▶ **Set problem**: Reproduce the entries verbatim, from the line containing "1707x960 pixels. How" through the end of the entries, both ends included. Leave the pictures out.

___ Data supplied ___

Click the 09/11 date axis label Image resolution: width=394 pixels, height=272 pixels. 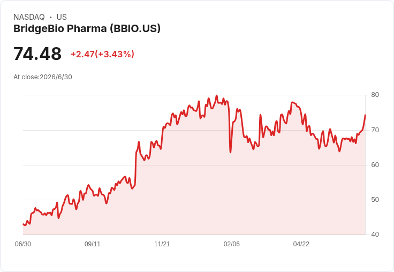pyautogui.click(x=93, y=244)
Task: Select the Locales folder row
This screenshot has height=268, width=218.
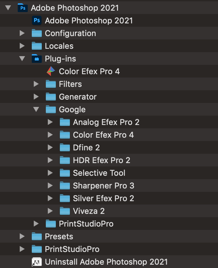Action: [x=59, y=46]
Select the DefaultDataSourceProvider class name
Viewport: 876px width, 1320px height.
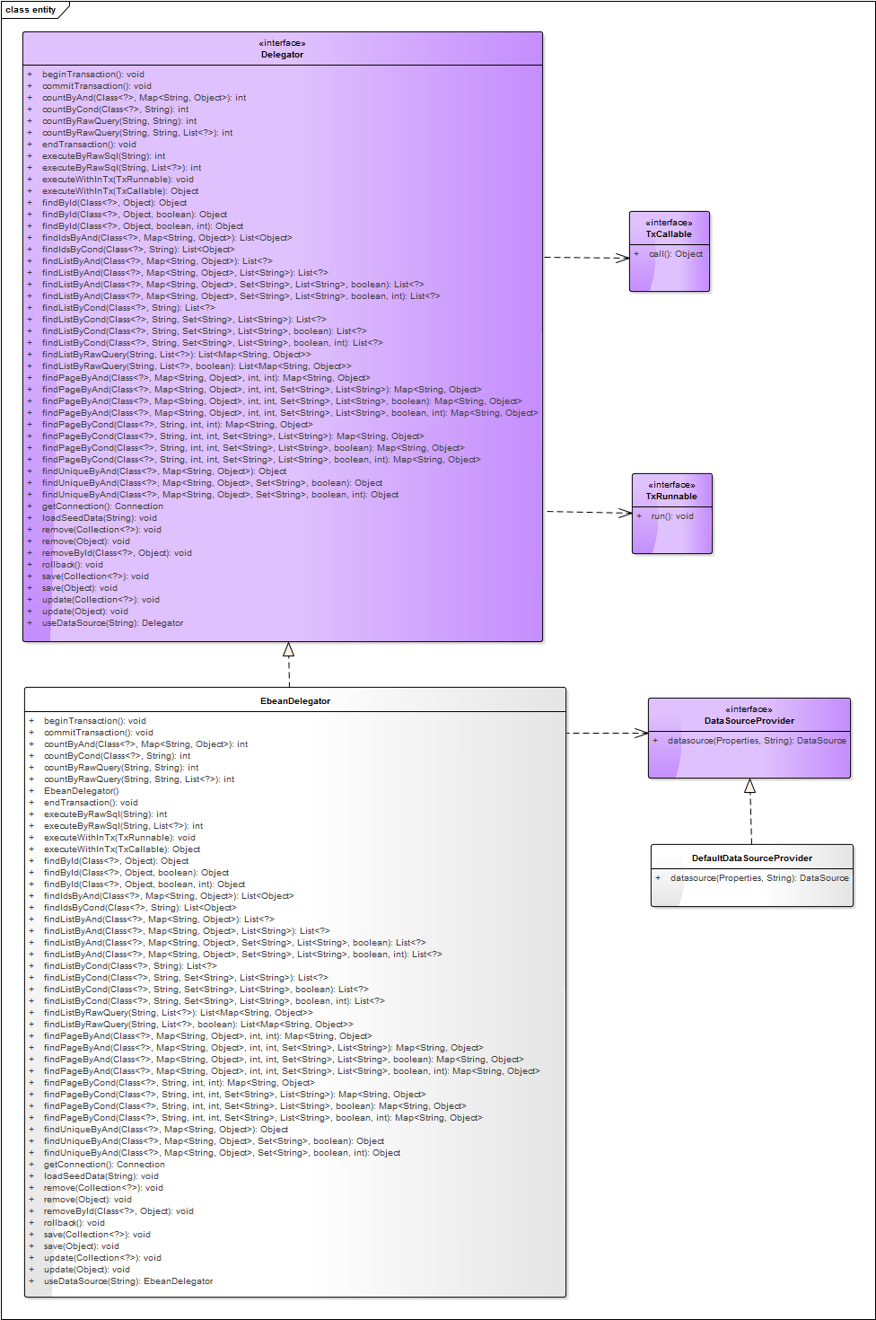[x=751, y=858]
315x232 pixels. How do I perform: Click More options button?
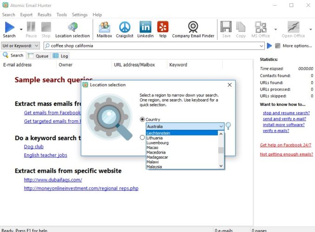tap(293, 46)
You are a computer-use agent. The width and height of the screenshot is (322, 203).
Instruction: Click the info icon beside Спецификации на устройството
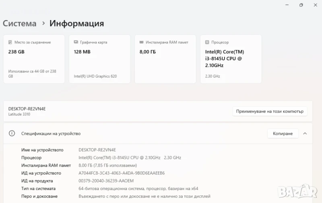coord(12,133)
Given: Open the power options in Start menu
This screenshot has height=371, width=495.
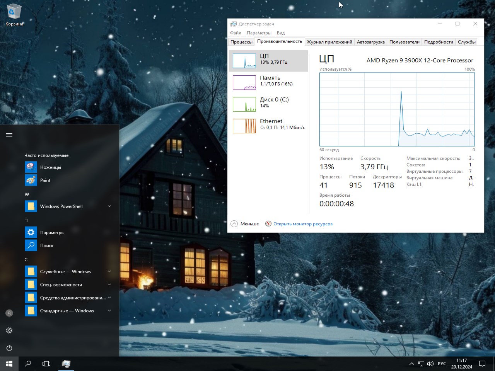Looking at the screenshot, I should coord(9,348).
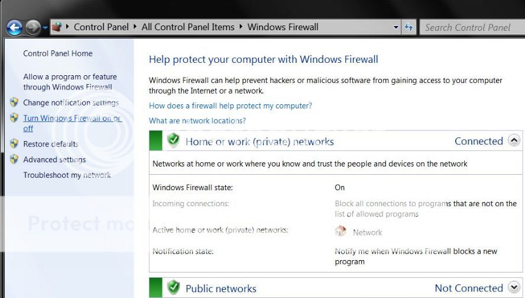Image resolution: width=525 pixels, height=298 pixels.
Task: Open What are network locations link
Action: pos(197,121)
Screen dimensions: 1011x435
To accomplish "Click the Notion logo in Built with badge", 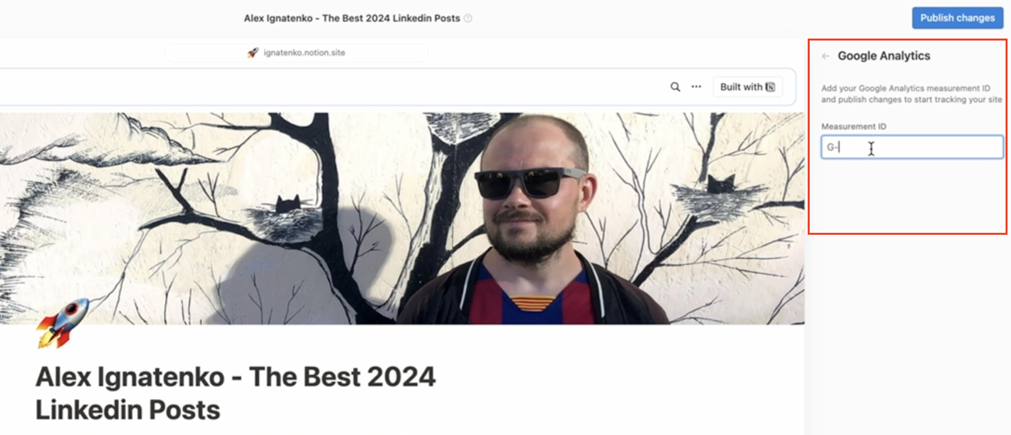I will 770,87.
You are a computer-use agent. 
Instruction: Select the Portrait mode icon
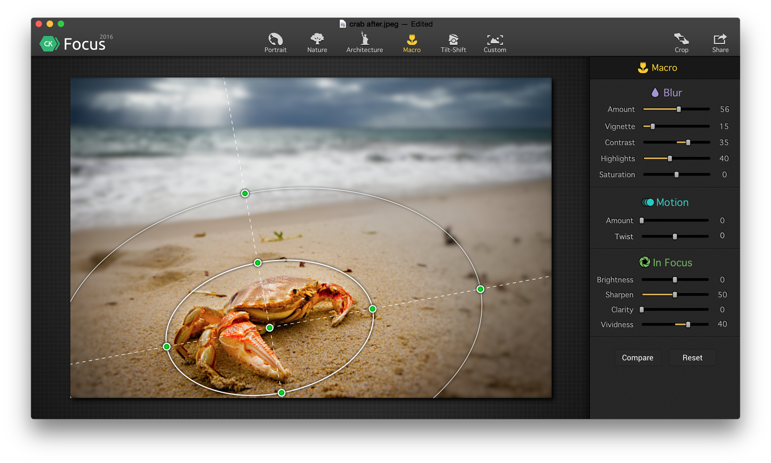click(275, 39)
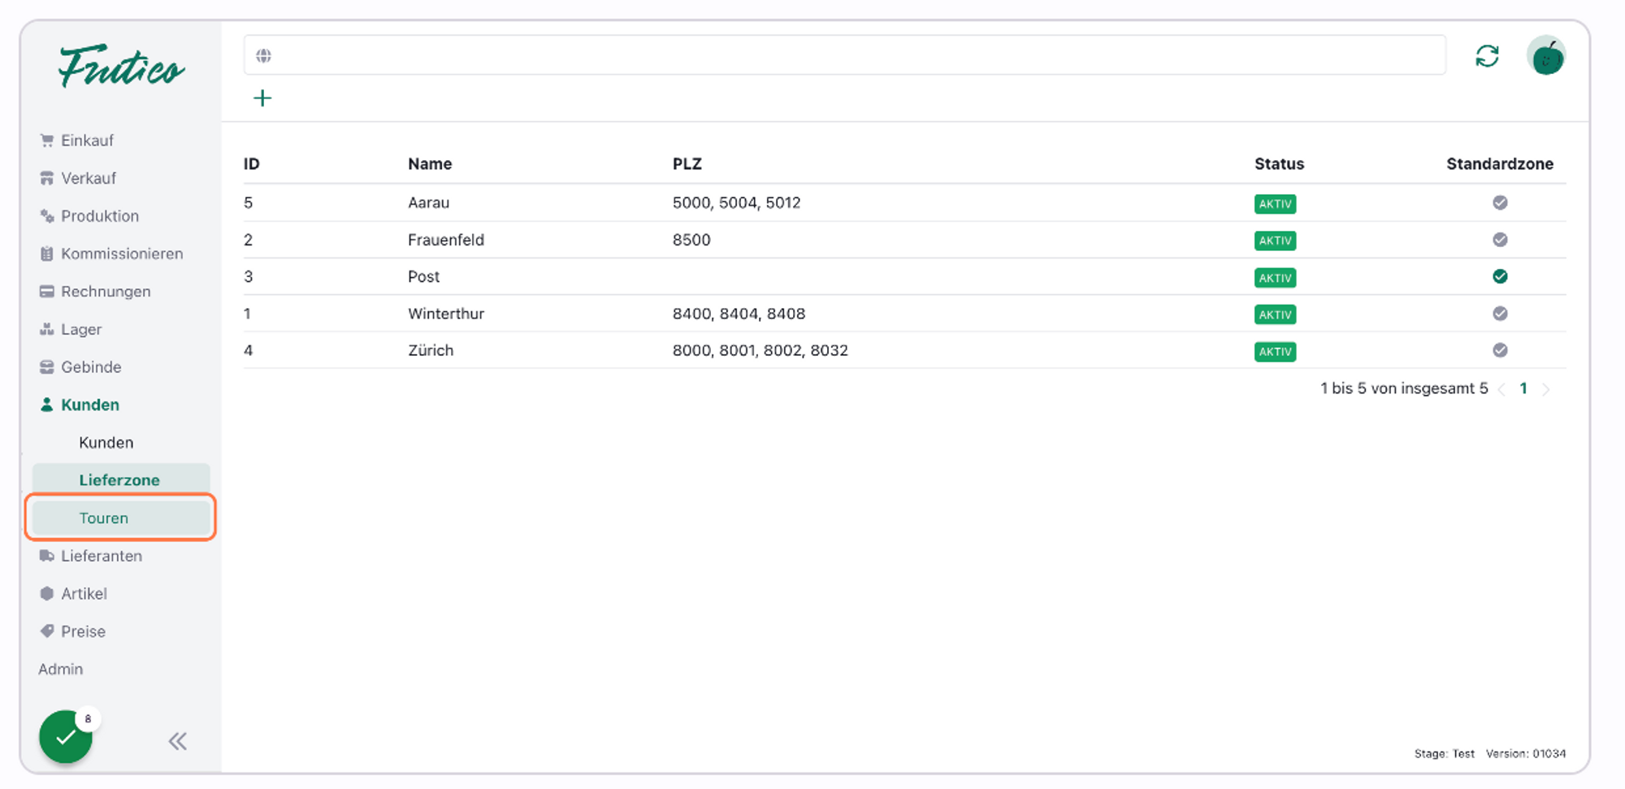Set Zürich as the Standardzone

click(x=1500, y=350)
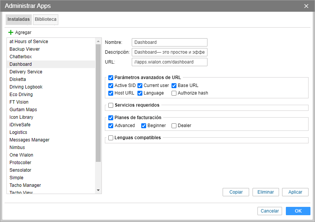Uncheck the Beginner billing plan
This screenshot has height=222, width=315.
tap(143, 126)
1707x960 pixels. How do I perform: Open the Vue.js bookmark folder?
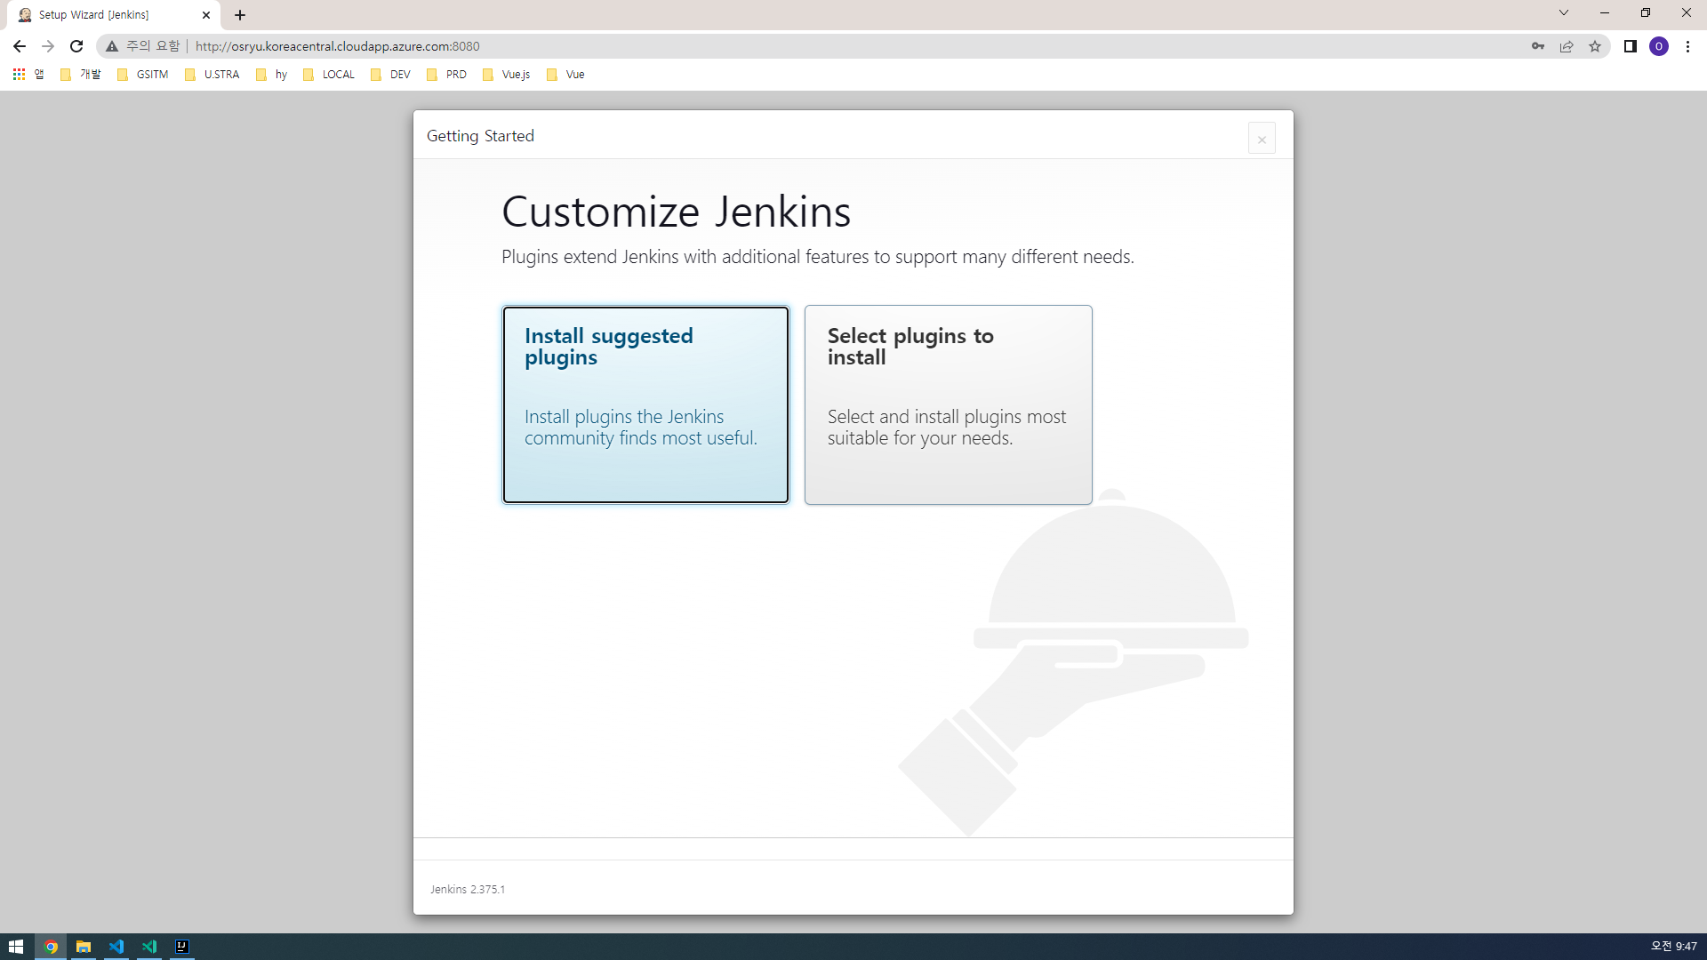click(x=507, y=75)
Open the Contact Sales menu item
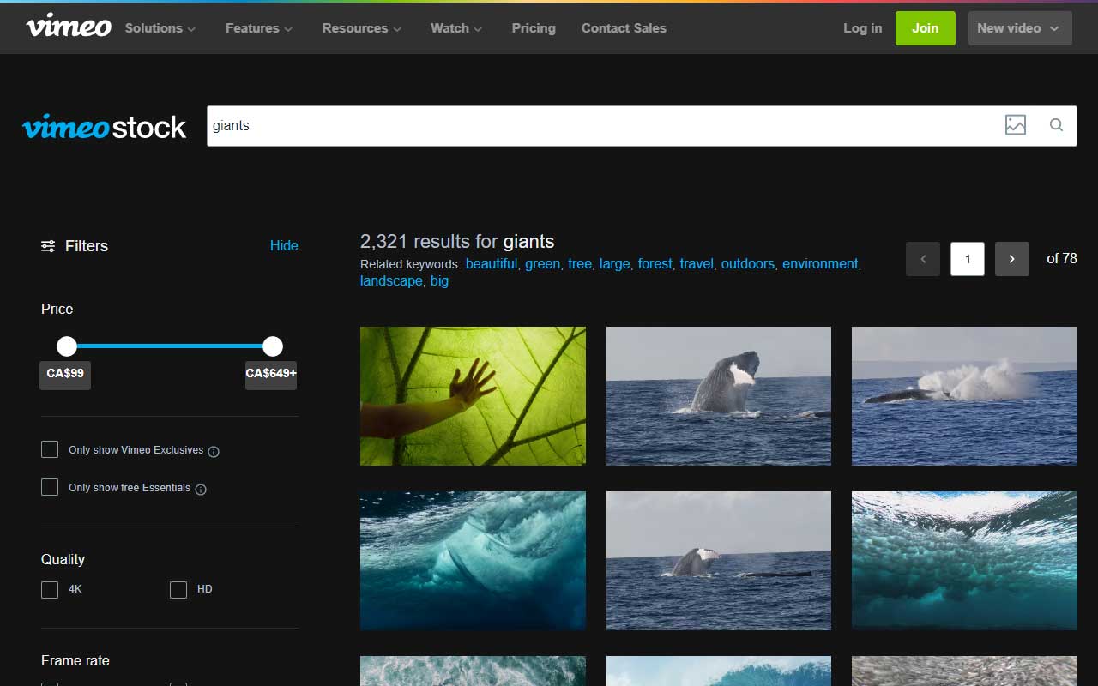The width and height of the screenshot is (1098, 686). tap(624, 27)
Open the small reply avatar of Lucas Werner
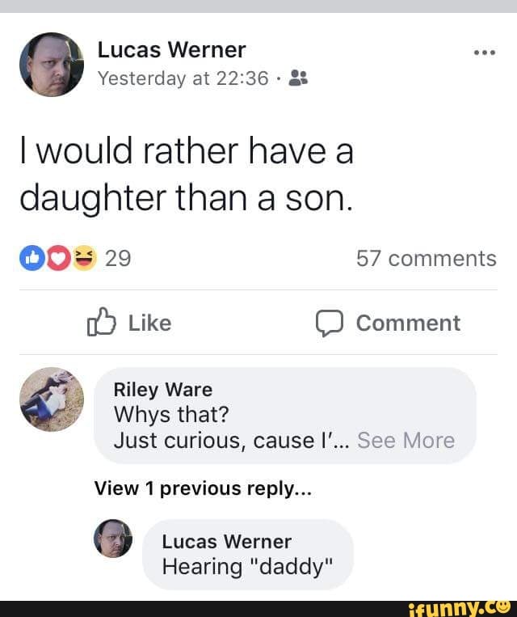This screenshot has height=617, width=517. [x=113, y=539]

___

▶ **Answer to this problem**:
1707x960 pixels. How do I perform: Open the Vue.js bookmark folder?
click(x=507, y=75)
Open the Contact Sales menu item
The width and height of the screenshot is (1098, 686). tap(624, 27)
Open the small reply avatar of Lucas Werner
This screenshot has height=617, width=517. [x=113, y=539]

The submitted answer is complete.